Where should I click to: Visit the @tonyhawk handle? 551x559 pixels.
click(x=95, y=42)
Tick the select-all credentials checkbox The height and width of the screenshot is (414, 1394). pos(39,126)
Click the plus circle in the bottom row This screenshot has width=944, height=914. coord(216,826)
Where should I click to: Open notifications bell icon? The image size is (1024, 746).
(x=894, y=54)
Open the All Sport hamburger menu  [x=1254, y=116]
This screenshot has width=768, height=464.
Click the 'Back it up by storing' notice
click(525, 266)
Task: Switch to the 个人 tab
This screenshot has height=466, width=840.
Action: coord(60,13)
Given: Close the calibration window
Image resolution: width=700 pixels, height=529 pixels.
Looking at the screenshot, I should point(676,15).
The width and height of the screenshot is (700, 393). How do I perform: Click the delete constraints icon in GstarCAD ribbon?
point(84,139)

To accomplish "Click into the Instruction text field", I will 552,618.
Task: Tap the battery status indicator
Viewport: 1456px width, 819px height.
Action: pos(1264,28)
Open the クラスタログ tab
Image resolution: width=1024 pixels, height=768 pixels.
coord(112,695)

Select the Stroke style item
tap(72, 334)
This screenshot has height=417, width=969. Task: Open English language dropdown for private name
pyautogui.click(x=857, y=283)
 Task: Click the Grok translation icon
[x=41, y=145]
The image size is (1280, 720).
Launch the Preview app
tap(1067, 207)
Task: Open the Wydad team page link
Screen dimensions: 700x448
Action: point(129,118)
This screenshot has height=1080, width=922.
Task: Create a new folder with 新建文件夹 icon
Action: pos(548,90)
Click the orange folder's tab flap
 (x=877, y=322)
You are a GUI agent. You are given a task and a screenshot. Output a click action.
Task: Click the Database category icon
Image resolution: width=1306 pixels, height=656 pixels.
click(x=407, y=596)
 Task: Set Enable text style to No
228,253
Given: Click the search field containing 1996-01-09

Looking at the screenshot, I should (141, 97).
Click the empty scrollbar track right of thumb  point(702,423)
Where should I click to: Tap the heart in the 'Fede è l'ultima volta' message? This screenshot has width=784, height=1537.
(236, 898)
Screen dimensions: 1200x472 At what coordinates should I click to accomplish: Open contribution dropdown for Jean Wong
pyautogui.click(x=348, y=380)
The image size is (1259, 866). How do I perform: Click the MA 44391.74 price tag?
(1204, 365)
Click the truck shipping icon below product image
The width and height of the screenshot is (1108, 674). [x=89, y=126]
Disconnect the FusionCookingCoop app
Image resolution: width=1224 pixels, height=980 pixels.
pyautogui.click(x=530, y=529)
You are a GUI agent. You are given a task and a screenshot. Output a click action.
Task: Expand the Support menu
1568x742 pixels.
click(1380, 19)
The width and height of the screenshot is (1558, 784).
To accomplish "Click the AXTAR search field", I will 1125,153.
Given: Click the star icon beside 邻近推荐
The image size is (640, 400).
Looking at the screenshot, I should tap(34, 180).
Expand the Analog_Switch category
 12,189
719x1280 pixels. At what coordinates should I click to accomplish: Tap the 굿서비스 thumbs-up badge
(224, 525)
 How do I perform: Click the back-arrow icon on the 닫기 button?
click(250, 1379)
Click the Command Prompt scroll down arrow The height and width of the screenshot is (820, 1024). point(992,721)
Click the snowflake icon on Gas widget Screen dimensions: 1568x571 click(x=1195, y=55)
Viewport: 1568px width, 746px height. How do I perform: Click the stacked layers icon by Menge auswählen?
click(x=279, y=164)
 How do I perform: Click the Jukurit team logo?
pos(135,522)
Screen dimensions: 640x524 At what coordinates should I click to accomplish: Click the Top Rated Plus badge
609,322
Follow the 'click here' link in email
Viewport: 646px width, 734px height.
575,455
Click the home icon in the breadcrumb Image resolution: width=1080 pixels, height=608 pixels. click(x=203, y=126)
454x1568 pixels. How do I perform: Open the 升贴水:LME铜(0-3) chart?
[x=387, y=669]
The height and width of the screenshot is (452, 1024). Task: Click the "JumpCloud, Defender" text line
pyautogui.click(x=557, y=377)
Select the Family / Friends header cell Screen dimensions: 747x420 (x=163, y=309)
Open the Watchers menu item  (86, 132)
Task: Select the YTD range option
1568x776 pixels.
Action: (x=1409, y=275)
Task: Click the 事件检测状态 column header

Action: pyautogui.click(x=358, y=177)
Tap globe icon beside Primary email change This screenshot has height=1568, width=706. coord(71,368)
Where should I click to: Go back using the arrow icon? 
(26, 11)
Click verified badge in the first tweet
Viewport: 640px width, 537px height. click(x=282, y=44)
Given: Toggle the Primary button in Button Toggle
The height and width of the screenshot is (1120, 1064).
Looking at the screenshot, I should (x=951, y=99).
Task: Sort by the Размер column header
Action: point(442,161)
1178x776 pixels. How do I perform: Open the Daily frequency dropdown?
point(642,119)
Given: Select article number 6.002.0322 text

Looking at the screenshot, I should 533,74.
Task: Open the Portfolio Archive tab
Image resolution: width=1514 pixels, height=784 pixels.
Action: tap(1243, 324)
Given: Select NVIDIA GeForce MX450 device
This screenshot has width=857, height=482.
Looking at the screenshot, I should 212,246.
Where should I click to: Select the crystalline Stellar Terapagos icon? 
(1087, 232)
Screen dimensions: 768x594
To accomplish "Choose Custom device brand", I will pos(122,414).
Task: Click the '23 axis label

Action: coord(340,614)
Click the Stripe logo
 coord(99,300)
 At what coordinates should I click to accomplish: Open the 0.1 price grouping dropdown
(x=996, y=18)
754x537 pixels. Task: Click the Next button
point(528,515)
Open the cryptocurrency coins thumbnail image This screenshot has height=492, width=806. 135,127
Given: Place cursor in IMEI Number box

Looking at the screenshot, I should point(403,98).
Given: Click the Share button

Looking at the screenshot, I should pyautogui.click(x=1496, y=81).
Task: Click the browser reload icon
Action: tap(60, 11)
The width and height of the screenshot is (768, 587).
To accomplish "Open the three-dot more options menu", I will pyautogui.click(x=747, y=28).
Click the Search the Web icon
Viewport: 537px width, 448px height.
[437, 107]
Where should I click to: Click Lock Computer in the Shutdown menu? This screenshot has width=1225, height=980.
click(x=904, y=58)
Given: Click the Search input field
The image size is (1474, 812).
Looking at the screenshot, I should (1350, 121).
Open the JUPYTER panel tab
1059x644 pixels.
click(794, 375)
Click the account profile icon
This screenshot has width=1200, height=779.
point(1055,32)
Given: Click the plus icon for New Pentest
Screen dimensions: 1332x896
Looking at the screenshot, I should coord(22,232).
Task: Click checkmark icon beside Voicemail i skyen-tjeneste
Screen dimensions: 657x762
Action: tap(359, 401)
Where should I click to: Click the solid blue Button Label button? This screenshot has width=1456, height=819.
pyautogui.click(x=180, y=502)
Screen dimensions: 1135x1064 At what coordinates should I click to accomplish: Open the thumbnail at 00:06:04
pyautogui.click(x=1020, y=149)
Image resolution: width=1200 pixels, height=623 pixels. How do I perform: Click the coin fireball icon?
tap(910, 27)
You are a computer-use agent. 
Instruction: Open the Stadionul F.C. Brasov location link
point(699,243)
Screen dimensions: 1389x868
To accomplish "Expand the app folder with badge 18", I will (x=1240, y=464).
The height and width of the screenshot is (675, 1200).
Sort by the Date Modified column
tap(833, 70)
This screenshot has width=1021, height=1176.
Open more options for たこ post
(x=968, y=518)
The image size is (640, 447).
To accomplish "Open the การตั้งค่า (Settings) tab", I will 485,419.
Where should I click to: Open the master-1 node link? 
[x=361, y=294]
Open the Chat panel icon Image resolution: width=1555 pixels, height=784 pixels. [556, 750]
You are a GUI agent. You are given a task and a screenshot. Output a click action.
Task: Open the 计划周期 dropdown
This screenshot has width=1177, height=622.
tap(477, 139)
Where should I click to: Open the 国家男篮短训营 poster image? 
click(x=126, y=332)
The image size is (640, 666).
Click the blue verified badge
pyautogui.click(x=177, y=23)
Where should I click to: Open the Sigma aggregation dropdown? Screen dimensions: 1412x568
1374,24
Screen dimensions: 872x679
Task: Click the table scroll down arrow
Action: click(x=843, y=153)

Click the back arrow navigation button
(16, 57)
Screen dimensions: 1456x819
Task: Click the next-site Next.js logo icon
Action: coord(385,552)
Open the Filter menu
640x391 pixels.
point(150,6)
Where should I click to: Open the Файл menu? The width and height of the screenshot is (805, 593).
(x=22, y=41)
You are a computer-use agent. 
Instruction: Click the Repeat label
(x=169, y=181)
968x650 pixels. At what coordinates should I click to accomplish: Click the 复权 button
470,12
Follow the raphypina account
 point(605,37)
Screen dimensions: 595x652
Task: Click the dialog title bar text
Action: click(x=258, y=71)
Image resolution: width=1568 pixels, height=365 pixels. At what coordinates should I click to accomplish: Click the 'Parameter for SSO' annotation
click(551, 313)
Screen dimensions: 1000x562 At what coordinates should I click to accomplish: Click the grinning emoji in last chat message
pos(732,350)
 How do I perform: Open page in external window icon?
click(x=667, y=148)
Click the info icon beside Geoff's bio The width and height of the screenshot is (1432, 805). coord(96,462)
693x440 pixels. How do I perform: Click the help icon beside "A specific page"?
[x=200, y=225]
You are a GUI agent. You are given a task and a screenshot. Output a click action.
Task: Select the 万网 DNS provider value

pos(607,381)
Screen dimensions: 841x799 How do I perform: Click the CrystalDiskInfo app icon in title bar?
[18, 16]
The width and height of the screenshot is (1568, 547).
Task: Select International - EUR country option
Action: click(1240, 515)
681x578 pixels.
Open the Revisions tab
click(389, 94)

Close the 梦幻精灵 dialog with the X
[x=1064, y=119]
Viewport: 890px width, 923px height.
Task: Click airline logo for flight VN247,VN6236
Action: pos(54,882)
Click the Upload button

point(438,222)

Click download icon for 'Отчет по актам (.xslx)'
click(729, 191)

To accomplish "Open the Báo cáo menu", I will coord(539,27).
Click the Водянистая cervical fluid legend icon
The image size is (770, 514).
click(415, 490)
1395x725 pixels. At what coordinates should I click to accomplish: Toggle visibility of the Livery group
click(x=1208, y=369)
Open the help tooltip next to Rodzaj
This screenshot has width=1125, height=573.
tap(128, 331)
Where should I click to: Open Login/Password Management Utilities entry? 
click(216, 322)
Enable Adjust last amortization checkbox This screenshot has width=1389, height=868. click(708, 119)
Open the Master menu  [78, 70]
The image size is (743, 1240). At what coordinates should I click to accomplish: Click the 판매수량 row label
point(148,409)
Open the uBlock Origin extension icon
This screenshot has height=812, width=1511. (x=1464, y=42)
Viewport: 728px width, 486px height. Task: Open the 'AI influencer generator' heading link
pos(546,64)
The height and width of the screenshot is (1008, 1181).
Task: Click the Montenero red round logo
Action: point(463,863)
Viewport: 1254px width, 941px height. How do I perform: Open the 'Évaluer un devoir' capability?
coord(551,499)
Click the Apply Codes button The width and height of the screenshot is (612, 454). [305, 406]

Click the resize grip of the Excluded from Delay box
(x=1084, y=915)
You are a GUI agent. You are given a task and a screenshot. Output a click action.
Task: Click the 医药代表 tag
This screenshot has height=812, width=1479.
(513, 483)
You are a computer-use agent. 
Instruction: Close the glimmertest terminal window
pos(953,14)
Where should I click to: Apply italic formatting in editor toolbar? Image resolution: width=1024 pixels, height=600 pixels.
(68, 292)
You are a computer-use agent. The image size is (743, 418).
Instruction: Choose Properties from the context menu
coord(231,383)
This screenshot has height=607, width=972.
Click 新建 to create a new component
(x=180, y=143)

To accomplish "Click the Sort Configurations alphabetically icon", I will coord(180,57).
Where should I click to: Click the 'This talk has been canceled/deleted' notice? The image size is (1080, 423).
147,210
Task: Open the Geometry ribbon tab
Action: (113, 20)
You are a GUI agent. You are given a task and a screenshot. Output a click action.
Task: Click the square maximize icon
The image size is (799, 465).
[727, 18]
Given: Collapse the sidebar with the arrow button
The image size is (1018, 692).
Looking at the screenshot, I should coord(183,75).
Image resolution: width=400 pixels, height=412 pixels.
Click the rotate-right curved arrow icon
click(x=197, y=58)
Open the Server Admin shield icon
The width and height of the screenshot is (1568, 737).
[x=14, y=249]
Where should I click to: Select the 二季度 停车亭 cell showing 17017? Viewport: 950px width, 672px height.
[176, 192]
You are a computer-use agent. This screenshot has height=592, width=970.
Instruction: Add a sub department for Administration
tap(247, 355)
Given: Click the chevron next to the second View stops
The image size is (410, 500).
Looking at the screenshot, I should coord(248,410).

-- Your objective --
Print only the lines from the one with "You are a computer-use agent. This" to the end of the records, both included.

-- Reply to the exercise --
You are a computer-use agent. This screenshot has height=592, width=970.
Instruction: Add a sub department for Administration
tap(247, 355)
Given: Click the chevron next to the second View stops
The image size is (410, 500).
Looking at the screenshot, I should coord(248,410).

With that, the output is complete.